Expect NATO to keep raiding its arsenal to supply Ukraine with arms as a new Russian offensive is underway, but with the fight grinding into its second year — and without a formal declaration of war aims — the question put to President George W. Bush in Iraq is haunting President Biden: Where’s the exit strategy?
“The war in Ukraine is consuming an enormous amount of munitions and depleting allied stockpiles,” NATO’s chief, Jens Stoltenberg, said on Monday. “The current rate of Ukraine’s ammunition expenditure is many times higher than our current rate of production. This puts our defense industries under strain.”
While much is said about bleeding Moscow’s war machine dry, America’s allies are also hemorrhaging. “If Europe were to fight Russia,” an unnamed diplomat told Reuters on Monday, “some countries would run out of ammunition in days.”
As the American economist, Herbert Stein, said, “If something cannot go on forever, it will stop,” and signs of strain are already appearing. A year ago, Mr. Biden pledged to support Ukraine “as long as it takes,” but last week, a senior administration official told the Washington Post that they’d sent Kiev the message that America “can’t do anything and everything forever.”
It’s a sharp departure from the blowback Speaker McCarthy faced for saying that there would be no “blank check” for Kiev from a GOP House. At the time, a blank check was the only acceptable position in Washington unless one wanted to be smeared as pro-Russia, as if Ukraine was one of the several states and we would pay any price to liberate it.

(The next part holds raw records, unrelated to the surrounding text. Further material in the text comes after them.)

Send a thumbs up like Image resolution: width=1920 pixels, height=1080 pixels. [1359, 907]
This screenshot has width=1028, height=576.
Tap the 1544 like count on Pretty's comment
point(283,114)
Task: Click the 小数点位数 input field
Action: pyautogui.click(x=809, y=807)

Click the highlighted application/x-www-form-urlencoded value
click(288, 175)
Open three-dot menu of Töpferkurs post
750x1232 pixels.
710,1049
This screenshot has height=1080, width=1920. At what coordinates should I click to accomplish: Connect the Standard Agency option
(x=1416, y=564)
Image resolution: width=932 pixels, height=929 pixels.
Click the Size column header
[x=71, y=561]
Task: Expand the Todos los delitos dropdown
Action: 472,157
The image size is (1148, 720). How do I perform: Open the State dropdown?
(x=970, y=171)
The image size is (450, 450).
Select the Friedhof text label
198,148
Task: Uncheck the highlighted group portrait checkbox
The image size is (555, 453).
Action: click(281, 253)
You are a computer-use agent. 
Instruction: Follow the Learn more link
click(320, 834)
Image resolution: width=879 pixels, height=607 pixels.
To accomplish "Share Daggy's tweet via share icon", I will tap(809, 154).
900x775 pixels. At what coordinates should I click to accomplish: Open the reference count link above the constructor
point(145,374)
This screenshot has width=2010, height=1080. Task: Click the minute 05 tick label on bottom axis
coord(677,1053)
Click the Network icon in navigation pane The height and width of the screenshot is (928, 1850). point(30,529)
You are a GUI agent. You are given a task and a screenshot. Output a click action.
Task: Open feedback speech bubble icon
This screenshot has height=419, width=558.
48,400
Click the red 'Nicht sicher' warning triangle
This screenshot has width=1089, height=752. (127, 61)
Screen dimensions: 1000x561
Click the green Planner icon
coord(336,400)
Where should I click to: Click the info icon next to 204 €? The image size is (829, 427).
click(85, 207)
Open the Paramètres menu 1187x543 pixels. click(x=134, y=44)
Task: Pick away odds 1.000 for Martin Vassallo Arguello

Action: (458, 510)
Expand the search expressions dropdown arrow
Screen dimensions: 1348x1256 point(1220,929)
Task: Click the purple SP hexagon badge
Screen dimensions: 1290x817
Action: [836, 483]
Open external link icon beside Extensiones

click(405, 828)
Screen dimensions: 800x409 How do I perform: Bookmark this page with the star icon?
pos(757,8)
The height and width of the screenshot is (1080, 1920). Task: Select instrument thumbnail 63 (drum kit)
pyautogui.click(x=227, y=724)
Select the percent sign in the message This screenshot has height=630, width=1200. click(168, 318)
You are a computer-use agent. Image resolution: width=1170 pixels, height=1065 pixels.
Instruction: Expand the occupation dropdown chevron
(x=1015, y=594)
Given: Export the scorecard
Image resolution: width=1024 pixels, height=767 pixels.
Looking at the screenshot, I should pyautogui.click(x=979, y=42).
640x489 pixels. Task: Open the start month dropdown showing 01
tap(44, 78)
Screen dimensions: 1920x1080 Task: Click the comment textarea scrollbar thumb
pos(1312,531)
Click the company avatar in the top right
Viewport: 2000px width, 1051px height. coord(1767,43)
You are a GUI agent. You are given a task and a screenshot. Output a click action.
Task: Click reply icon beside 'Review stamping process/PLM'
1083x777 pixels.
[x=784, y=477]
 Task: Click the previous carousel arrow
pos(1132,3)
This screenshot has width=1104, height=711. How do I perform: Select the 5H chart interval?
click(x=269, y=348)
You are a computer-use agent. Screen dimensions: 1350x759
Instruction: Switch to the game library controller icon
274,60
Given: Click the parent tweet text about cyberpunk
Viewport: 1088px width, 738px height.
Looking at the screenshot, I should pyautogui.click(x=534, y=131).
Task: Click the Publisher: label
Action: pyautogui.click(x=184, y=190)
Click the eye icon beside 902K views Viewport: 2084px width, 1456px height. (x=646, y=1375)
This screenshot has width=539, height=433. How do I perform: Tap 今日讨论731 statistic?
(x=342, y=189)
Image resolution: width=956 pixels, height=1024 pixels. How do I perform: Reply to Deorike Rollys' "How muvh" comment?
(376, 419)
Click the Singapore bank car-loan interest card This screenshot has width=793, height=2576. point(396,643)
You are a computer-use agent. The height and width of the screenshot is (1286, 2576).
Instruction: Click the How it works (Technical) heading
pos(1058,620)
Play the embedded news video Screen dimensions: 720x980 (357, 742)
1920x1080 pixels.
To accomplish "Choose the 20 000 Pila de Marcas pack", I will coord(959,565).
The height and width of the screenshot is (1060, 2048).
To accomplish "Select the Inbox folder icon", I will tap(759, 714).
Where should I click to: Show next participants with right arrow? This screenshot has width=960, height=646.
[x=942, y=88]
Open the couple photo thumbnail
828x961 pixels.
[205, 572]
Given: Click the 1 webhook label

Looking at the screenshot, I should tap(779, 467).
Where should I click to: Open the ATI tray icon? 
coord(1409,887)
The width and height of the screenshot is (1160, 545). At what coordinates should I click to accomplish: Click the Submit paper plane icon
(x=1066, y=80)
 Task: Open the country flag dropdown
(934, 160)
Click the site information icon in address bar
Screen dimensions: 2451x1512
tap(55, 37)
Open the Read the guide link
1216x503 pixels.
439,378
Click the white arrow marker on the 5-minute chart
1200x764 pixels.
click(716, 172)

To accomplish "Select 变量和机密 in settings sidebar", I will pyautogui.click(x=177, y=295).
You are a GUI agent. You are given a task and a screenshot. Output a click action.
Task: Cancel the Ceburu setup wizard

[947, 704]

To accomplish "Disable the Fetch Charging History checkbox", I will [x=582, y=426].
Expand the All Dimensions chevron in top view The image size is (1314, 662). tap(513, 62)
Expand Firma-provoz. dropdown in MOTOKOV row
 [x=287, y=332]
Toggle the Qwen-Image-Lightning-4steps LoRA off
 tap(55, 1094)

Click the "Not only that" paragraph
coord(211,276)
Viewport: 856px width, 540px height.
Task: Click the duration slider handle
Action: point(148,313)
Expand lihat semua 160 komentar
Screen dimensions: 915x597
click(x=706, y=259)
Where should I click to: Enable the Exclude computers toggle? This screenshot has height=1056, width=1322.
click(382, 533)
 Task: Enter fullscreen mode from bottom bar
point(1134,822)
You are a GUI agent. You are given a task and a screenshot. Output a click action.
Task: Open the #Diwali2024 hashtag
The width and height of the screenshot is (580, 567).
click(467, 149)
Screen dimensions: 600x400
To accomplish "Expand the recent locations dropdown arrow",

No matter how noble Ukraine’s cause, the Biden administration is coming around to the reality that no foreign nation is entitled to a free hand to drain our Treasury and arsenal. The time may be right for the Republican senator from Kentucky, Rand Paul, to reintroduce his resolution — rejected last year — requiring oversight of how aid to Ukraine is spent.
In 2005, NBC News ran a story headlined, “Democrats Challenge Bush To Lay Out Iraq Exit Strategy,” which quoted the Senate Democratic leader, Harry Reid. “Most of all,” he said, “we need an exit strategy so that we know what victory is and how we can get there, so that we know what we need to do and so that we know when the job is done.”
The time to plan the end is in the beginning, but America has not bothered with a formal declaration of war since 1942. Instead, Congress has passed open-ended commitments like the use of force resolution after 9/11, which authorized the president “to use all necessary and appropriate force … to prevent any future acts of international terrorism against the United States…”
This language empowered Mr. Bush and his successors to unleash the military anywhere on the globe without having to go through the legislature. The military actions in Korea, Vietnam, Iraq, Somalia, and Afghanistan all demonstrated the danger of Congress abdicating its power to outline, debate, and declare war aims before shots are fired.
The resolution after Japan attacked Pearl Harbor was specific. It stated that “to bring the conflict to a successful termination, all the resources of the country are hereby pledged by the Congress of the United States.” Mr. Biden has made a similar commitment to Ukraine in spirit, but without tough deliberations on questions such as, “How much is this going to cost?”
Congress will not declare war on Russia, but it has a duty to spell out where our support ends and what victory Mr. Biden is empowered to deliver as commander-in-chief. A free Ukraine is in our interests, but not if it leaves America’s big stick whittled down to a toothpick, emboldening Russia to attack a NATO ally and Communist China to leap across the Taiwan Strait.
The Ukraine War and America’s commitment to it cannot go on forever, and neither can Washington’s habit of plunging into fights without respecting the intent of the Constitution to ensure that there’s an endgame in mind from day one, so we’re not left groping in the dark for an exit we can’t find.